I stared at him wondering if he’d been too long in the sun. This prediction was about as meaningful as the ones I cast with my sister, Jalaia, when we were children playing at being oracles. Having inherited our mother’s dark hair without a hint of red, we would never be true seers, but a few years ago I had been lucky enough to befriend a sorceress who taught me some of her spells and trained me in the use of star charts that might glimpse the future. True seers scoffed at these “tricks” saying the only way to know the future is to hear it from the gods’ lips, not from the movements of objects in the sky or the casting of rune sticks.

“Of course I’ll marry well. I’m the daughter of the high priest and a member of the patrine class,” I said, hoping to goad the seer into telling me something more, something I could twist to suit my plans. 

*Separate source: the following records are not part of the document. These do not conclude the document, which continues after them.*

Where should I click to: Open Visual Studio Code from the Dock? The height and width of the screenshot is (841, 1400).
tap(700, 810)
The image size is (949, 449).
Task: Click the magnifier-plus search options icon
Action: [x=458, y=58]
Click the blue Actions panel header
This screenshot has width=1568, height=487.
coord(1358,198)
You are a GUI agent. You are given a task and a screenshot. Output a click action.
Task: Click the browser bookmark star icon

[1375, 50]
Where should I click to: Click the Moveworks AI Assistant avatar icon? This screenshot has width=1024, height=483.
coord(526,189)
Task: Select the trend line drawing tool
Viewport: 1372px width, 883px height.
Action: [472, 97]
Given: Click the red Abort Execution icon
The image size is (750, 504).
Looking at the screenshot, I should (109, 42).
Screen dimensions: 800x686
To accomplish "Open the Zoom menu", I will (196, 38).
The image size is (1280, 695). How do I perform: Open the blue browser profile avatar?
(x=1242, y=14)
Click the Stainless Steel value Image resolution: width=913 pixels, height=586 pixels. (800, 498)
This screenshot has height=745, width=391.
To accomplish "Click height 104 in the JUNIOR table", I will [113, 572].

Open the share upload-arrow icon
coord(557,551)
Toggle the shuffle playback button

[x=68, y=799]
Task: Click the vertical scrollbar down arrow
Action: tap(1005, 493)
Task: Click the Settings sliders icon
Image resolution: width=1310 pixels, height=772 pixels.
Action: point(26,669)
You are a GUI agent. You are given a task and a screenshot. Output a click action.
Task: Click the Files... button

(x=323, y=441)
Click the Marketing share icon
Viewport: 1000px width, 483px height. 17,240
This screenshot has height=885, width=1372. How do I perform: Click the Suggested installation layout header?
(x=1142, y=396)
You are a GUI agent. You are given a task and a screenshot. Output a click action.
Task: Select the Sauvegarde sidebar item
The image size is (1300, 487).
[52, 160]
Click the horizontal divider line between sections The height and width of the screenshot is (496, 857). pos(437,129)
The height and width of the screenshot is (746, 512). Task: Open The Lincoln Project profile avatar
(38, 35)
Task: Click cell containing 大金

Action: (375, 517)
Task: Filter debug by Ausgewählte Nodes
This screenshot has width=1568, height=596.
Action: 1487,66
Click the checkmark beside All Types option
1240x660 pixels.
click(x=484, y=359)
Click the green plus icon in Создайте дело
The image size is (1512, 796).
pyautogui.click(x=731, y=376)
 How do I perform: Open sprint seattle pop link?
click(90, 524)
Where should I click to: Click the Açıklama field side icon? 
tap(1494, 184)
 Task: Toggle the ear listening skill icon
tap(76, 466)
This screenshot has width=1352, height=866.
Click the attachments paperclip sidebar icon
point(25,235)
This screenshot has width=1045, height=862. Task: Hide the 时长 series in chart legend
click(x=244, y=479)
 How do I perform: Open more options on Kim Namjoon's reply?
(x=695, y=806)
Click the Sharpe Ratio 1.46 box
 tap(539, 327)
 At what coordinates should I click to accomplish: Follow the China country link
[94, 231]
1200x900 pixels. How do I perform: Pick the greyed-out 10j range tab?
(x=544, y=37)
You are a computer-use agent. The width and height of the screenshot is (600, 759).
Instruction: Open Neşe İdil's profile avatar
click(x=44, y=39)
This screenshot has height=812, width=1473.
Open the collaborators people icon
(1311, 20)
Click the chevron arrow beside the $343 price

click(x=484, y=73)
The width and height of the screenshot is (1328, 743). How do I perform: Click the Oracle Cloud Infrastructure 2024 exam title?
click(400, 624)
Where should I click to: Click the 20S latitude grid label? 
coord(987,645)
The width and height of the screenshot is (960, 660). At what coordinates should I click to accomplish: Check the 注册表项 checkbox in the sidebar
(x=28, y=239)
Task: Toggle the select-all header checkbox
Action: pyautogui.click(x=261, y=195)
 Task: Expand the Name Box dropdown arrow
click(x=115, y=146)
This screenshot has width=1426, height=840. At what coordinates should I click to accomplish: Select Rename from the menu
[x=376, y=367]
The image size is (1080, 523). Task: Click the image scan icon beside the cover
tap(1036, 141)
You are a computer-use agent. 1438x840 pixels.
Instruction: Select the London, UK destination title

Besides, he might not be wrong. Secretly, Papinias and I had betrothed ourselves to one another on my birthday last year and hadn’t I at times called Papi the king of my heart? Still, I wanted to hear my grandfather’s and the gods’ blessing of my future with Papinias who, with his education and training in the medic’s arts nearly complete, would have more power than any Bendrian king these days. 

Unless I was passed off to a land not ruled by Portaceae – Osteria’s center of power – such as the foothills of the Great Mountains where the Middish lived in their uncivilized tribes (which, even in his worst mood, my father would never do to me), a “king” in Osteria was nothing but a man with a pointless title. 

This had been a sore point as Osteria spread its rule across the land and absorbed one region after another. There was no war to bring this unity about, just treaties signed between district governors and the Solon, the overall leader of the realm of Osteria who resided in Portaceae City. With poli now overseen by governors who reported to the Solon, sat as judges in local matters, and collected taxes, kings suddenly found themselves as little better than figureheads under the new agreements.

“Your sister didn’t marry well,” the oracle reminded me. “She’s the eldest. She should have married far better than you could ever hope to, yet she was given to a nobody. A clerk for the undersecretary of the Solon is all she got.”

“But I’m prettier,” I said, taunting the old man with the vanity he always chastised me for.

“You are a most impertinent young woman. Zeus give strength to the man you wed.”

“You’re too easy to tease. Now, I think you owe me the Seeing my father didn’t pay for.”